SwarmAI evaluates itself using its own agent orchestration capabilities. The Framework Value Score tracks quality across releases.
Feature comparison against major multi-agent frameworks
| Framework | Language | Governance | Budget Tracking | Multi-Tenant | YAML DSL | Built-in Tools |
|---|---|---|---|---|---|---|
| SwarmAI | Java | Yes | Yes | Yes | Yes | 74 |
| LangGraph | Python | No | No | No | No | 0 |
| CrewAI | Python | No | No | No | Yes | 10 |
| AutoGen | Python | No | No | No | No | 0 |
| Semantic Kernel | Java/.NET | No | No | No | No | 5 |
| Category | Scenario | Score | Status |
|---|---|---|---|
| CORE | Agent Builder Validation | 100 | PASS |
| CORE | Task Builder with Dependencies | 100 | PASS |
| CORE | Memory Store/Retrieve | 100 | PASS |
| CORE | ObservabilityContext Thread Propagation | 100 | PASS |
| CORE | Budget Tracking | 100 | PASS |
| CORE | Typed Exception Hierarchy | 100 | PASS |
| ENTERPRISE | Tenant Context Isolation | 100 | PASS |
| ENTERPRISE | SPI Default Implementations | 100 | PASS |
| ENTERPRISE | Governance Model | 100 | PASS |
| RESILIENCE | Circuit Breaker Initialization | 100 | PASS |
| RESILIENCE | Health Indicators | 100 | PASS |
| RESILIENCE | Configuration Validator | 100 | PASS |
| DSL | YAML Parser Available | 100 | PASS |
| DSL | Swarm Compiler Available | 100 | PASS |
| DSL | All 7 Process Types | 100 | PASS |
The Framework Value Score is computed by the swarmai-eval module, which runs 15 automated scenarios across 4 categories. Each scenario exercises a specific framework capability end-to-end and scores it on a 0-100 rubric.

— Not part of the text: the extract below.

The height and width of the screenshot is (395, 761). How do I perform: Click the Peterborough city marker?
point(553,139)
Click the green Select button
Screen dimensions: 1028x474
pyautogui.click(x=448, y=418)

Category weights: Core (25%), Orchestration (25%), Enterprise (20%), Resilience (15%), DSL (15%). A score ≥ 70 is required to pass the release gate. Regressions > 5 points trigger automatic alerts.
The eval swarm runs nightly on the main branch and on every release tag. Results are stored in eval-results/history.json and published here automatically.